I'm trying to implement a neural network to generate sentences (image captions), and I'm using Pytorch's LSTM (nn.LSTM
) for that.
The input I want to feed in the training is from size batch_size * seq_size * embedding_size
, such that seq_size
is the maximal size of a sentence. For example - 64*30*512
.
After the LSTM there is one FC layer (nn.Linear
).
As far as I understand, this type of networks work with hidden state (h,c
in this case), and predict the next word each time.
My question is- in the training - do we have to manually feed the sentence word by word to the LSTM in the forward
function, or the LSTM knows how to do it itself?

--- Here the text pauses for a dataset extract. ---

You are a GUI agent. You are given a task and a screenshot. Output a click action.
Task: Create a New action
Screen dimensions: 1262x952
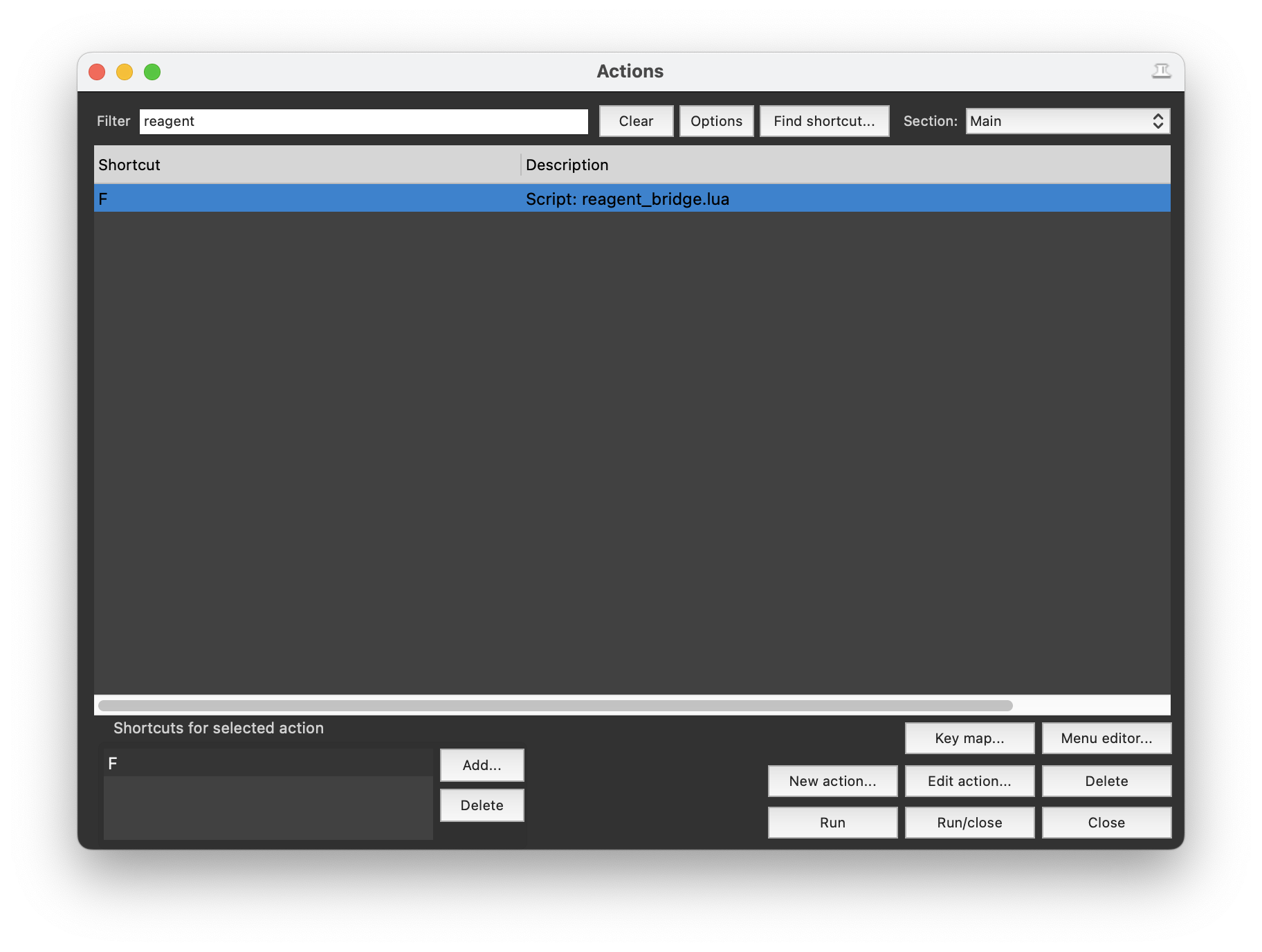click(832, 781)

My forward function looks like this:
def forward(self, features, caption, h = None, c = None):
batch_size = caption.size(0)
caption_size = caption.size(1)
no_hc = False
if h == None and c == None:
no_hc = True
h,c = self.init_hidden(batch_size)
embeddings = self.embedding(caption)
output = torch.empty((batch_size, caption_size, self.vocab_size)).to(device)
for i in range(caption_size): #go over the words in the sentence
if i==0:
lstm_input = features.unsqueeze(1)
else:
lstm_input = embeddings[:,i-1,:].unsqueeze(1)
out, (h,c) = self.lstm(lstm_input, (h,c))
out = self.fc(out)
output[:,i,:] = out.squeeze()
if no_hc:
return output
return output, h,c
(took inspiration from here)
The output of the forward
here is from size batch_size * seq_size * vocab_size
, which is good because it can be compared with the original batch_size * seq_size
sized caption in the loss function.
The question is whether this for
loop inside the forward
that feeds the words one after the other is really necessary, or I can somehow feed the entire sentence at once and get the same results?
(I saw some example that do that, for example this one, but I'm not sure if it's really equivalent)
The answer is, LSTM knows how to do it on its own. You do not have to manually feed each word one by one.
An intuitive way to understand is that the shape of the batch that you send, contains seq_length
(batch.shape[1]
), using which it decides the number of words in the sentence. The words are passed through LSTM Cell
generating the hidden states and C.